Nous avons déjà cité Ougagoupta fils d’un vendeur de parfums, comme patriarche bouddhiste du temps d’Açoka ; il avait succédé dans cette dignité à Chanavika qui lui-même aurait succédé à Çoudatrou le fils. Ce fut, sous lui, dit l’historien Indien Darnata que l’on érigea les premiers temples bouddhistes et que l’on eut l’idée d’élever des statues à Bouddha. Il se transporta et s’établit à Matoura et en acheva la conversion commencée par Bouddha lui-même qui y avait trouvé en vigueur le culte de Krichna. Son successeur, le patriarche Ditika convertit Bactra que l’on relia à Kachemir par une route. C’était une œuvre si considérable, à cause de la distance et des montagnes à franchir, que l’on doit douter de l’exactitude de l’historien à moins d’attribuer au roi de Kachemir une très grande puissance qui n’a rien d’invraisemblable.

Les rois de Bactra, Minara et son fils édifièrent plus de 50 temples. Ditika propagea aussi le Bouddhisme vers l’Est à Kamaroupa, et au sud dans le royaume de Malva où régnait le Brahme Adarpa qui offrait des hommes en sacrifice. Il mourut dans le royaume d’Oudjaiana et eut pour successeur Çoudarchana, natif du Baroukatcha et de la race des Pandavas. Celui-ci convertit la contrée de Sindou où l’on faisait des sacrifices humains au Rakshaka Khingalatchi. Il visita toutes les parties de l’Inde méridionale, les pourvut de temples et y installa des Religieux. Ce fut sans doute un grand missionnaire ou apôtre dont la légende aura fait un patriarche.

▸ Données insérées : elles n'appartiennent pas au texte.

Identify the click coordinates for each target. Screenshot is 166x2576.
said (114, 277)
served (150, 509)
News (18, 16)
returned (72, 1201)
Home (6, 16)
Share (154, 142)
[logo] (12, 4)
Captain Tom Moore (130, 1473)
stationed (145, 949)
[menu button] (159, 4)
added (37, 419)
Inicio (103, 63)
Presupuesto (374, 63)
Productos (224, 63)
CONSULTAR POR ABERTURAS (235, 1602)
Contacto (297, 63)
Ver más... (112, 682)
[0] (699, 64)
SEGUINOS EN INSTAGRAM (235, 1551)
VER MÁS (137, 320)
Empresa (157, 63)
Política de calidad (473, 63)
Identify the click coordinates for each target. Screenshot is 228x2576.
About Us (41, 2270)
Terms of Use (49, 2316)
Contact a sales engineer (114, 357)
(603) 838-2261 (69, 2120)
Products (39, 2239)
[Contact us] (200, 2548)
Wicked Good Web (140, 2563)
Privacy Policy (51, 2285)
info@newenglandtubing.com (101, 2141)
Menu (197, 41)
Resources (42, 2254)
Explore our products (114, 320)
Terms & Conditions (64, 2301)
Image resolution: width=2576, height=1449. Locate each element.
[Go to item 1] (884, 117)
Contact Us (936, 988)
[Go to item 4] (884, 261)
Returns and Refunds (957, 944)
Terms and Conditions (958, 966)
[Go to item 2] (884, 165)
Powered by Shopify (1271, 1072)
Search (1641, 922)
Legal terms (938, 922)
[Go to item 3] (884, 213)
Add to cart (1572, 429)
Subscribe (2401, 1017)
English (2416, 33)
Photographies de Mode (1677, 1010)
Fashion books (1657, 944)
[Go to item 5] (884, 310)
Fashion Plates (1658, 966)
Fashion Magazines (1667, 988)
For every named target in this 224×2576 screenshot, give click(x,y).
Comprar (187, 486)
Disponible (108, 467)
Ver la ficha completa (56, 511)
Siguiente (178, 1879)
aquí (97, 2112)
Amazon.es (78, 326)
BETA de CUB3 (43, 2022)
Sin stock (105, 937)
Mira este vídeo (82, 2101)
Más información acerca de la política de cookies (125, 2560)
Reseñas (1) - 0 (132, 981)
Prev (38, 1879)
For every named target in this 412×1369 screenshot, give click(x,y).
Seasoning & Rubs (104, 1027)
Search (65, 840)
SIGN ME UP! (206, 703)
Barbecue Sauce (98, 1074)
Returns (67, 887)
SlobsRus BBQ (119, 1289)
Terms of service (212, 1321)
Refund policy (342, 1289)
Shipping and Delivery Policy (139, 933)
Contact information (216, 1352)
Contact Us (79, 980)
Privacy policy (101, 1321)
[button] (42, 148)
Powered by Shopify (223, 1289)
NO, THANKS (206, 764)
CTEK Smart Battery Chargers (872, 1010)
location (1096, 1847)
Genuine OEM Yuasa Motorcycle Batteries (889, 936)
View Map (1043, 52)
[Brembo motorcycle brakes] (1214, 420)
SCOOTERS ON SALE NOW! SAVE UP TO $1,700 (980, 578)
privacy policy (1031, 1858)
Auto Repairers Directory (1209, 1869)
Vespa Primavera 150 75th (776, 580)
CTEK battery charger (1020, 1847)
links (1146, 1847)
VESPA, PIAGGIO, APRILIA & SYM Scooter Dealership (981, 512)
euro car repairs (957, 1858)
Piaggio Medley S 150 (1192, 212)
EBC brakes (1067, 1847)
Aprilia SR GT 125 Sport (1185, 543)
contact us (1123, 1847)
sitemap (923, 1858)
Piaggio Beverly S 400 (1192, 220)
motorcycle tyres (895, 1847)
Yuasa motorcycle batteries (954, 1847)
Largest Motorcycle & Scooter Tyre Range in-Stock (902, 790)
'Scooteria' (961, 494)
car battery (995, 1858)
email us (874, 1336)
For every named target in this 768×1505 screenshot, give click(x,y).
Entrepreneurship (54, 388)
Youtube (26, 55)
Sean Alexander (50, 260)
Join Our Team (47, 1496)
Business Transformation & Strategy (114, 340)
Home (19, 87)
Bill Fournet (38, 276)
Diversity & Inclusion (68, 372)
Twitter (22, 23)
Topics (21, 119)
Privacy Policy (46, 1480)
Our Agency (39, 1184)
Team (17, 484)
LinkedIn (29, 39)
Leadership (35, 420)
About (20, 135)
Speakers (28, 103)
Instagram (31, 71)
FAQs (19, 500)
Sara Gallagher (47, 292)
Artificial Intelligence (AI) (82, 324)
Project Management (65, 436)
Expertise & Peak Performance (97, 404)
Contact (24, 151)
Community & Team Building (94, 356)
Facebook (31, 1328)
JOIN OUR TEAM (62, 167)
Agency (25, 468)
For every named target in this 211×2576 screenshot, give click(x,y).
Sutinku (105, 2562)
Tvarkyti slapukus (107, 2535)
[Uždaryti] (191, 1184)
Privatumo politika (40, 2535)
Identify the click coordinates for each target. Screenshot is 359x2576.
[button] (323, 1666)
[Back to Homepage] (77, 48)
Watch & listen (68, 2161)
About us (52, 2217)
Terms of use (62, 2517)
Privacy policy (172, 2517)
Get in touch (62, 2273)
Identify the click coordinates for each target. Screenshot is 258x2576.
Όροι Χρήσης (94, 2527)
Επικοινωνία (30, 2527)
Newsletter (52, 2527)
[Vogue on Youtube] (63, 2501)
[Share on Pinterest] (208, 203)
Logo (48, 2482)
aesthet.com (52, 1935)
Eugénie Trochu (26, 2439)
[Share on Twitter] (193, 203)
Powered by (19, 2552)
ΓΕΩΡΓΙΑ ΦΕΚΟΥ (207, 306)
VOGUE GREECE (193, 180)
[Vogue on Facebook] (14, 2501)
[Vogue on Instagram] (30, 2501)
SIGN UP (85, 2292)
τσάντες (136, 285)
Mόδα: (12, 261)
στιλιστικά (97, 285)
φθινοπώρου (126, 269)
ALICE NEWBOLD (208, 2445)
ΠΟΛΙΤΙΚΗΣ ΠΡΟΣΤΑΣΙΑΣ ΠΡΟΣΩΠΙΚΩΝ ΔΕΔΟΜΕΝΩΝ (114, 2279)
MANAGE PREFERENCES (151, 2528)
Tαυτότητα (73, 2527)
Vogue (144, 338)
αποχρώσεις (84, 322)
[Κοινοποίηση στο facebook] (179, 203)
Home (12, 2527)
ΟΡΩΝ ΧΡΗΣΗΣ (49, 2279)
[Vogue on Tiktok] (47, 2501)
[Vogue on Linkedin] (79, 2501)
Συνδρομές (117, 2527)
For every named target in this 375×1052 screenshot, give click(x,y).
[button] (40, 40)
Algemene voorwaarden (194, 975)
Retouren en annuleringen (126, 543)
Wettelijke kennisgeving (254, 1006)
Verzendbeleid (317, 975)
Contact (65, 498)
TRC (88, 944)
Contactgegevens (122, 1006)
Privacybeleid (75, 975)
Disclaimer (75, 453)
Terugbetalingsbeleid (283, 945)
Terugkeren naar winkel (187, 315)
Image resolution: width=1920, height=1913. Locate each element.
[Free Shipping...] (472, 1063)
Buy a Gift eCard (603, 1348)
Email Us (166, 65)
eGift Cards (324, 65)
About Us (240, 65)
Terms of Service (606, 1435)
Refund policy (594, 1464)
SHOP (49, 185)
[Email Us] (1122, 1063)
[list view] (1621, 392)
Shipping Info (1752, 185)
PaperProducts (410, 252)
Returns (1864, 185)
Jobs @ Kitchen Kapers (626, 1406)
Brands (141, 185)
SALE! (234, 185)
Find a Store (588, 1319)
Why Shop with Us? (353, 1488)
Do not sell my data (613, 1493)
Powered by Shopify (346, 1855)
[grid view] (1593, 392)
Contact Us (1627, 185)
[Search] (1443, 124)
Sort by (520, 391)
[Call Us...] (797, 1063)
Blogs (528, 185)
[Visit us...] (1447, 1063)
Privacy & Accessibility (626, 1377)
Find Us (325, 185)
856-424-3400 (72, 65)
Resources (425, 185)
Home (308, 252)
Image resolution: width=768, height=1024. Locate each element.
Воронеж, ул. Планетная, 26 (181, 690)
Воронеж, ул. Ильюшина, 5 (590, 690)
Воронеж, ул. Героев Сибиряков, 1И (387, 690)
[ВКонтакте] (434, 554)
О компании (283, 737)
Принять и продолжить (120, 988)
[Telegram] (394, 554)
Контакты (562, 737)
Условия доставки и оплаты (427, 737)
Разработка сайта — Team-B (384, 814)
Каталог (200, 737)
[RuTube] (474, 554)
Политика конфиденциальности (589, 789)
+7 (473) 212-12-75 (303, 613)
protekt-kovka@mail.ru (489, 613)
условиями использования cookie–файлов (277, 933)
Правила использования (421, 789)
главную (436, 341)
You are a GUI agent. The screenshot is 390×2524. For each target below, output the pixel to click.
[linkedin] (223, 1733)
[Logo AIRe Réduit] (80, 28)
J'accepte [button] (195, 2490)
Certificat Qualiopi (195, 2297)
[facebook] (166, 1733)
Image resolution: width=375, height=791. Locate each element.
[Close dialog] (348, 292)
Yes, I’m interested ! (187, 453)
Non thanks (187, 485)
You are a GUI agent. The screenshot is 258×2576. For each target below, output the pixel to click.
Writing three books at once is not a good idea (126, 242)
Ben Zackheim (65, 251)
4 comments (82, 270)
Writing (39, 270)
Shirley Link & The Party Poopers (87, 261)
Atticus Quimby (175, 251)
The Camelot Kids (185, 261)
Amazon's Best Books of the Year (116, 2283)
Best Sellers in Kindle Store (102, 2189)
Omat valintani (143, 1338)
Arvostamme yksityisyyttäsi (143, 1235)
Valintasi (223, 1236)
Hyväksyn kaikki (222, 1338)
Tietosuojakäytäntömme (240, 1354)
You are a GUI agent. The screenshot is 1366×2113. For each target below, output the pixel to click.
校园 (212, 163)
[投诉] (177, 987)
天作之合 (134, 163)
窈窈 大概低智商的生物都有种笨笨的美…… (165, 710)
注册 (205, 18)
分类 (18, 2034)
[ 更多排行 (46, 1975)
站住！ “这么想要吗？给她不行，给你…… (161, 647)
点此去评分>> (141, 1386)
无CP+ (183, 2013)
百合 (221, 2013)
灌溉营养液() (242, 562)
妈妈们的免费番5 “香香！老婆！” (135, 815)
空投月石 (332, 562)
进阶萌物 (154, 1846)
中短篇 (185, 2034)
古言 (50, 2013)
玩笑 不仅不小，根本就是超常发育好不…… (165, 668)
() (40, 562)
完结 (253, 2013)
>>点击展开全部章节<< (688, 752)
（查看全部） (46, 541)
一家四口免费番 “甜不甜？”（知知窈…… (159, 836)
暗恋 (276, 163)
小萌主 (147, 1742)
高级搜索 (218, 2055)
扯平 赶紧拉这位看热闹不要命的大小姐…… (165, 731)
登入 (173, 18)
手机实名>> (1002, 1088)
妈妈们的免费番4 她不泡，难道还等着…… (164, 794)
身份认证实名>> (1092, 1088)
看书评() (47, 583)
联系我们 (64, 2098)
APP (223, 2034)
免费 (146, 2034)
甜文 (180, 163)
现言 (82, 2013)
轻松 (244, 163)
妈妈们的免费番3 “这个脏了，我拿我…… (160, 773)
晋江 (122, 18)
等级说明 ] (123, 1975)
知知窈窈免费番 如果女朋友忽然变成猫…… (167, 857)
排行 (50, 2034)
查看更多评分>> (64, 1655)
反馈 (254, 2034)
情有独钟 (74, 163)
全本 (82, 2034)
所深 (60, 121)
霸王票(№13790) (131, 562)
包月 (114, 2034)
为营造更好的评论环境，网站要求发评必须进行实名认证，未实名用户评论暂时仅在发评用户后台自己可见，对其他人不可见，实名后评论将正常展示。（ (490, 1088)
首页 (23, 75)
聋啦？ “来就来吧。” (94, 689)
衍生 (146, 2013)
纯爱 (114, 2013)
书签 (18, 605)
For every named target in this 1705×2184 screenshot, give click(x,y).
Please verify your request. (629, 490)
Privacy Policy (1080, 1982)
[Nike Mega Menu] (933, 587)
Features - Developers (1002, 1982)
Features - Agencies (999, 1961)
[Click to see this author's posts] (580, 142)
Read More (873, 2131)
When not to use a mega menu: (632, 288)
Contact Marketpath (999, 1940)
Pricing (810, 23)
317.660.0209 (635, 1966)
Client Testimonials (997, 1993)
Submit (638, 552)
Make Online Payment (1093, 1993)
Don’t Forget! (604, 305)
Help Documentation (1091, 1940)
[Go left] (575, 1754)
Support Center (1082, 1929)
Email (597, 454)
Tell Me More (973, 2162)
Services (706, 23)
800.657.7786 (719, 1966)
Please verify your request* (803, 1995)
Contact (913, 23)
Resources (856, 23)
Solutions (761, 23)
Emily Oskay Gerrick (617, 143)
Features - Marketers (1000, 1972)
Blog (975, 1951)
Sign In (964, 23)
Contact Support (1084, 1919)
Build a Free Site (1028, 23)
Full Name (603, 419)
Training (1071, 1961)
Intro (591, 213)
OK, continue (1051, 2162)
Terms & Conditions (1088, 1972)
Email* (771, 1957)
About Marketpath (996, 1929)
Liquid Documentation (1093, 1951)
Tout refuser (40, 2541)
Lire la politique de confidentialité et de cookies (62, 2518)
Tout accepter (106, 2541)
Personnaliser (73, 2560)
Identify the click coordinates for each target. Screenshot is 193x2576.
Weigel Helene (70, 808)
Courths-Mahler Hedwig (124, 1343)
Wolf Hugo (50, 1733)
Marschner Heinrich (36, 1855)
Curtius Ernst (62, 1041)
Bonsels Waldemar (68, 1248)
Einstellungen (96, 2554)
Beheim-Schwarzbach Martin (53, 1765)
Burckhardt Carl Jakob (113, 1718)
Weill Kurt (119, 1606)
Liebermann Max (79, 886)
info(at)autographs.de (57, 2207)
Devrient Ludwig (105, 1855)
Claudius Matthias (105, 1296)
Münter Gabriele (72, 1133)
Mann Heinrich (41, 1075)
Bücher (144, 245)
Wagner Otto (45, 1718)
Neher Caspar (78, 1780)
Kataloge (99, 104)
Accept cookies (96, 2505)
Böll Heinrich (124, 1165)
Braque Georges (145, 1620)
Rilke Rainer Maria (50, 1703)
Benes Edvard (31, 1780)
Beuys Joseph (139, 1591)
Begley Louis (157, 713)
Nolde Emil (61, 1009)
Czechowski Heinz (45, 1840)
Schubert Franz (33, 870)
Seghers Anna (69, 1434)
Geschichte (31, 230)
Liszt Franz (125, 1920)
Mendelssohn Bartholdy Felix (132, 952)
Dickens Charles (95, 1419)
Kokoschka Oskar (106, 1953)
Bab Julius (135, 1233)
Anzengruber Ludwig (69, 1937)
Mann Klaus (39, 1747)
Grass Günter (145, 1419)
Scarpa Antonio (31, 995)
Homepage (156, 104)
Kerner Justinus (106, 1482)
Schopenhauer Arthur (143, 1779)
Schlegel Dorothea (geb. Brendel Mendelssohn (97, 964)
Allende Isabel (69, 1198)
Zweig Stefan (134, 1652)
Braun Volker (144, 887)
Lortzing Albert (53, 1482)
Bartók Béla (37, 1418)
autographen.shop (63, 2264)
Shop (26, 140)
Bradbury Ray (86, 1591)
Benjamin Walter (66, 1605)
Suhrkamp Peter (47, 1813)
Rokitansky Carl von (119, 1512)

Le renoncement bouddhique, défini comme nous l’avons vu, l’abandon de tous les biens pour des œuvres méritoires, c’est-à-dire de charité ou d’utilité religieuse ou publique, mit à la disposition de la communauté bouddhiste d’immenses ressources, comme (cela a encore lieu aujourd’hui en Birmanie). Ainsi que dans toutes les religions sévères, le Judaïsme, le Mahométisme etc., le culte était très simple, mais les monuments où il s’exerçait furent magnifiques et le sentiment religieux fut interprété presque exclusivement par un seul art, l’architecture qui n’entre pour rien dans le culte védique et pour très peu sans doute dans le Brahmanisme avant Bouddha. On lit dans Manou que les sacrifices se faisaient dans une enceinte pareille à celle des temps védiques, c’est-à-dire formée de pieux juxtaposés. Ce fut le Bouddhisme qui donna à l’Inde une véritable architecture religieuse. Partout les ruines les plus vastes et les plus anciennes proviennent de lui. On sait les merveilles que les Bouddhistes ont laissées au Cambodge. Les temples souterrains sont leur ouvrage et leur marque se retrouve dans les substructions de presque tous les sanctuaires de l’Hindouisme. Les Brahmes ont pris au Bouddhisme tout ce qui, chez eux, n’est pas terre à terre. Ils leur ont emprunté l’architecture et la sculpture religieuses, et maintenant l’Inde est couverte d’un nombre immense de pagodes monumentales ; aucune ne paraît ancienne, sauf celles qui ont une origine Bouddhiste, origine qui n’a jamais été considérée comme une tache ou une souillure, tandis que le contact des musulmans a été regardé comme une profanation. Les sculptures et les bas-reliefs des temples bouddhiques témoignent d’un art remarquable aujourd’hui disparu de l’Inde, sans doute avec le Bouddhisme. Les artistes étaient ou des Grecs Baktriens ou même des religieux bouddhistes de race Aryenne, doués par conséquent du sentiment du beau. Dans les premiers temps, le Bouddhisme brilla par l’imagination dans la littérature comme dans l’architecture.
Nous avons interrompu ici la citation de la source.